Pour définir ce qu'est un perturbateur endocrinien, la Commission européenne s'est appuyée sur le travail très important mené depuis des années par les différentes agences des Nations unies, en particulier l'OMS, qui a abouti à une définition approuvée en 2002, revue en 2012 et confirmée par une majorité d'experts.
La Commission européenne se fonde désormais sur cette définition scientifique internationale du perturbateur endocrinien, qui repose sur les trois éléments suivants : un mode d'action endocrinien, un effet indésirable, un lien de causalité entre le mode d'action et l'effet indésirable.

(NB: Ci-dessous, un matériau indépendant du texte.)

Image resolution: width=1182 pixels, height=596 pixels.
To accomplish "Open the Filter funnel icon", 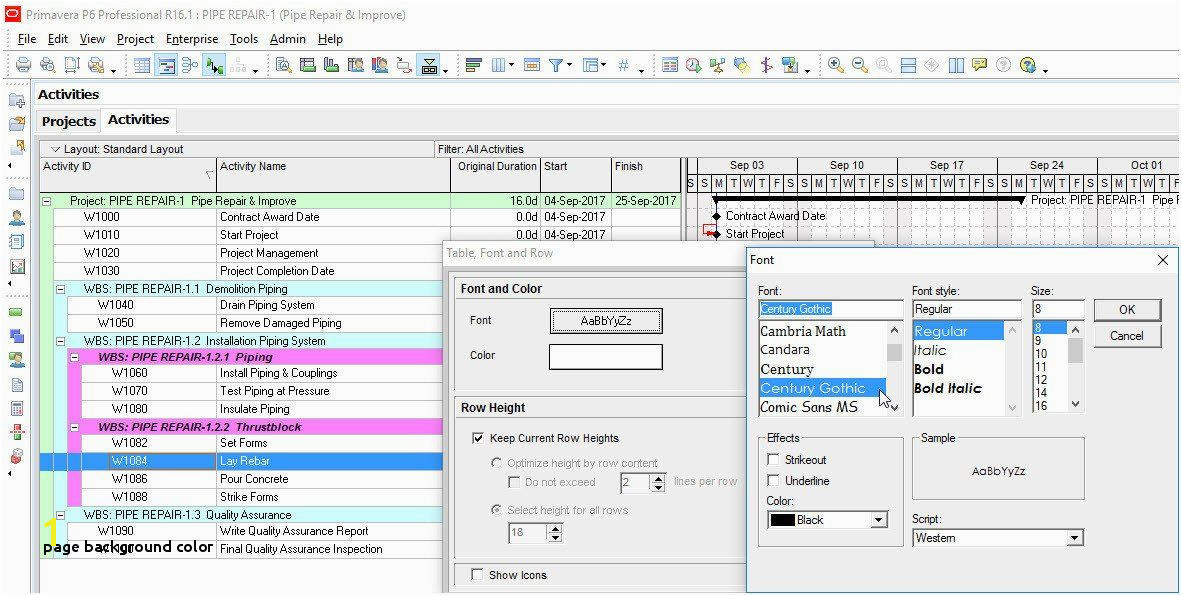I will [x=557, y=65].
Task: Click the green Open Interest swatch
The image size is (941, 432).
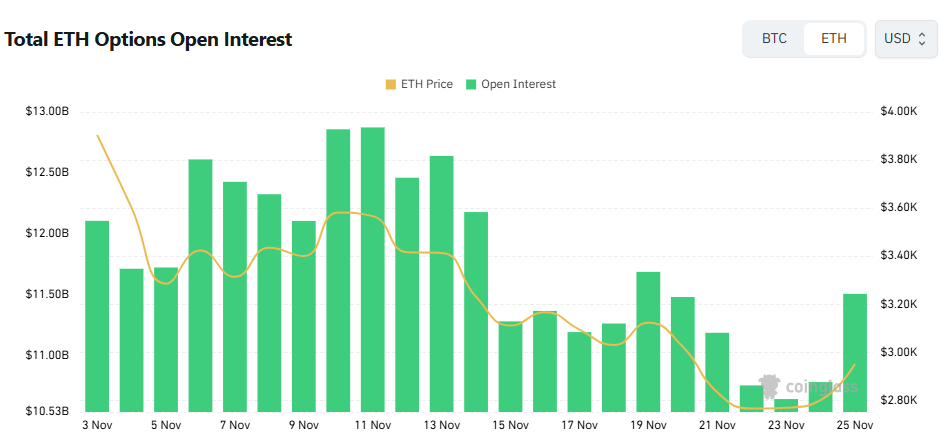Action: point(472,84)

La complexité du sujet tient à la définition de ces trois éléments. Traditionnellement, l'analyse scientifique et toxicologique des substances se fonde non sur leur mode d'action, mais sur leur effet. En d'autres termes, on se demande non pas comment un produit chimique agit, mais à partir de quelle dose il produit des effets, s'appuyant sur le principe selon lequel c'est la dose qui fait le poison. Ici, pour la première fois, on s'écarte quelque peu de cette approche pour reconnaître que l'existence d'une action sur le système endocrinien constitue en soi un élément fondamental de la définition, ce qui est extrêmement novateur en matière de toxicologie.
Il faut également définir ce qu'est un effet indésirable. Un tel effet implique un changement de la morphologie, de la physiologie, de la croissance... La difficulté est de définir à partir de quand il se produit. En effet, certaines substances peuvent avoir un effet très limité, temporaire, non persistant ; c'est le cas du sucre, du café ou de l'alcool. Il faut établir si la substance considérée agit au niveau moléculaire, cellulaire, infraorganique. La Commission européenne a cherché à donner des lignes directrices pour déterminer comment mesurer les effets indésirables.
Pour ce qui concerne le lien de causalité, la Commission européenne s'est écartée de la définition de l'OMS, qui exige une causalité établie. Nous avons jugé qu'il était peut-être excessif de demander des preuves concluantes de l'existence d'un lien de causalité entre le mode d'action et l'effet. La Commission européenne a ainsi décidé de retenir une approche reposant davantage sur le principe de précaution, considérant que l'on pouvait se contenter de s'appuyer sur une base raisonnable d'éléments probants en faveur de l'existence d'un lien de causalité : c'est ce que l'on appelle la plausibilité biologique. Cette approche est actuellement discutée à l'échelon européen, mais nous pensons qu'elle est importante pour protéger la santé publique et l'environnement.